Mais uma vez obrigado, Steven. Aqui está a conversa toda:

Desempenho?

"A sociedade do séc XXI não é mais a sociedade disciplinar, mas uma sociedade de desempenho. (…) A sociedade disciplinar ainda está dominada pelo não. Sua negatividade gera loucos e delinquentes. A sociedade do desempenho, ao contrário, gera depressivos e fracassados.” - Byung-Chul Han.

Sabe harder, better, faster, stronger?

Estamos ferrados.

Vivemos o tempo em que pouco importa o que você faz, como faz ou por quê faz.

O que mais importa é ser muito bom no que quer que seja, nessa sociedade tão eficiente em zoar o planeta todo.

O lance é estar sempre ocupado. Ser multifunção. Excelente pessoa tanto no profissional quanto no pessoal.

Não dá. É impossível e desumano. É contraproducente. Não é inteligente. Nem viável.

Lidar com essa frustração é terrível em um mundo cheio de vidas incríveis e likes. Cof, cof, cof.

O fracasso de não alcançar os padrões impossíveis só pode ser amenizado quando não alimentamos expectativas guiadas pelo mundo externo.

Quando aceitamos nossa condição como seres incoerentes, incongruentes e incapazes, nos reconectamos com nossa natureza aprendiz.

Definir os próprios padrões de sucesso e curtir o processo que é viver nos liberta de qualquer necessidade de desempenho e aprovação.

É fácil? Não. Precisamos nos amar e sermos amados, sem desempenhar nada, do jeito que der, sem qualquer barra pra ultrapassar.

Está tudo mudando. E está tudo bem.

"A tão anunciada grande mudança do mundo está a pleno vapor. Mas sua visibilidade requer uma atenção mais sutil ao que acontece à nossa volta, pois não são mudanças óbvias e evidentes, mas sutis transformações nos padrões e valores que começam a ser manifestados em todo o planeta, nas suas mais diferentes esferas." - Monika Von Koss.

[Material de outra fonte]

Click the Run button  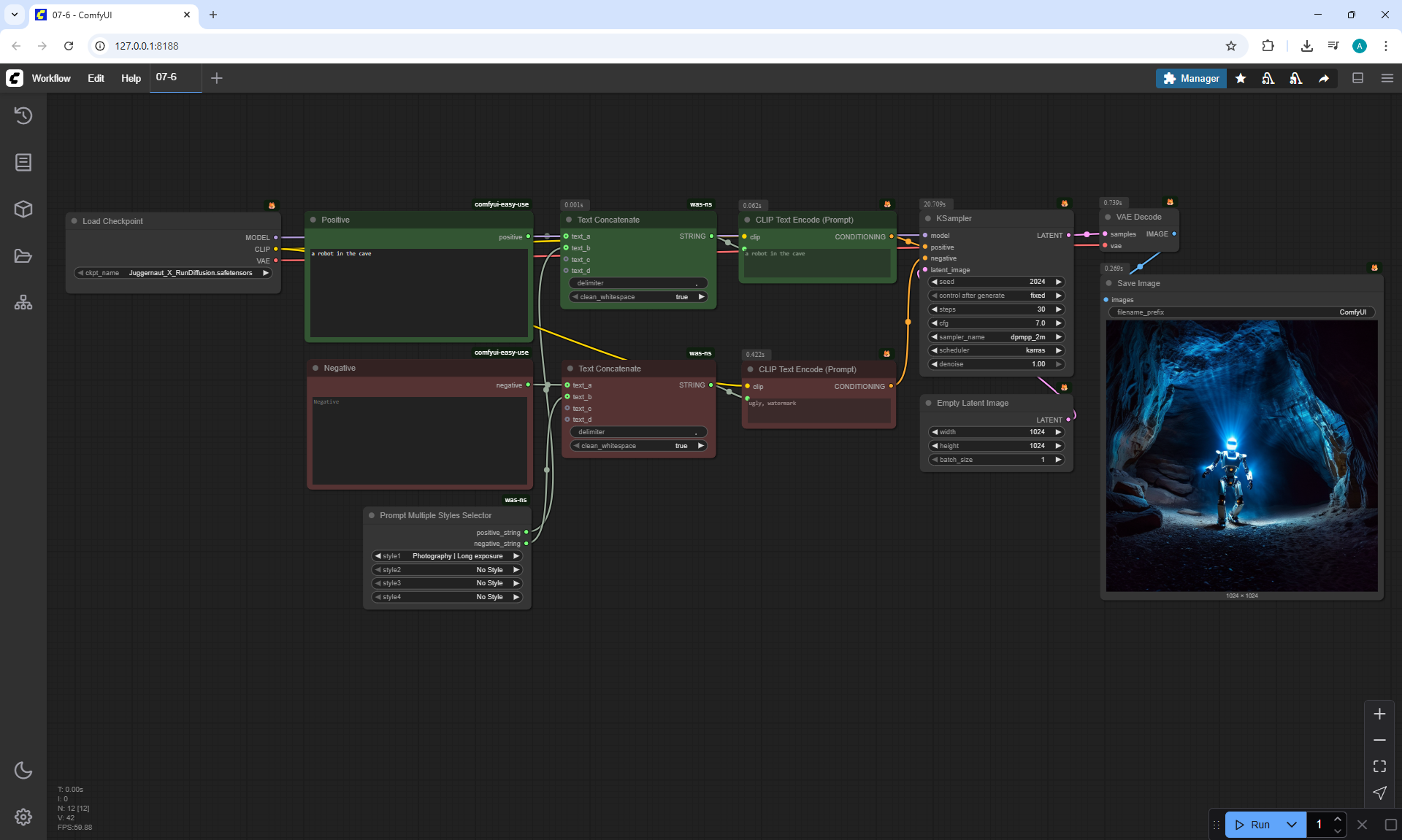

Já acreditei que uma onda de colaboração ia salvar este mundo.

Já deixei de acreditar que o mundo precisa ser salvo.

Já achei que o afeto ia derrubar cada isolamento.

Que a liberdade ia vencer o medo.

Que a abundância ia se mostrar mais verdadeira que a escassez.

E que o amor e o poder iam se enamorar.

Mas aí veio a onda conservadora, autoritária e belicosa em diversos cantos do planeta.

E eu cheguei a achar que não ia dar tempo, não ia dar pé, que entramos de vez no jogo ganha-perde em que, no final, todos perdem.

Mas não demora e mais uma vez o paradigma velho, que está em derrocada, mostra por quê está nessa situação.

O modelo de isolamento, codependente, autoritário, arbitrário, centralizado, linear, cartesiano, baseado em acúmulo e poder dá seus últimos golpes da maneira que consegue.

Os esforços para a manutenção do status quo se mostram cada vez mais toscos e frágeis. 

Se a gente prestar atenção, vê como chega a ser ridículo, ineficiente e ingênuo.

São os gritos de desespero de quem perde poder e relevância.

Podem ganhar uma batalha aqui, uma eleição ali, um absurdo acolá, mas dura pouco, pouquíssimo. É só pra mostrar que não dá mais mesmo. 

Quanto mais tentam se salvar pelas estratégias desintegradoras mais se desintegram.

Há bilhões de micro-revoluções em curso. Elas não são mensuráveis, nem perceptíveis com métricas velhas.

Uma métrica velha é acreditar que revoluções  precisam de gritaria. Pode até ser. Mas é só a cartada final.

Antes disso, elas são sutis, silenciosas, dispersas, diversas. Vão ganhando corpo pouco a pouco e, quando vai ver, já foi.

As mudanças que desejamos precisam de atenção, cuidado, resiliência, afeto e inclusão.

Elas não são escolhas, estão acontecendo de qualquer forma. 

Está tudo mudando. E está tudo bem. 

Não é uma questão de querer.

Mas de se dispôr a estar conectado com os movimentos da sociedade que amadurece, evolui e se integra. 

Ou tentar resistir, e sofrer em vão.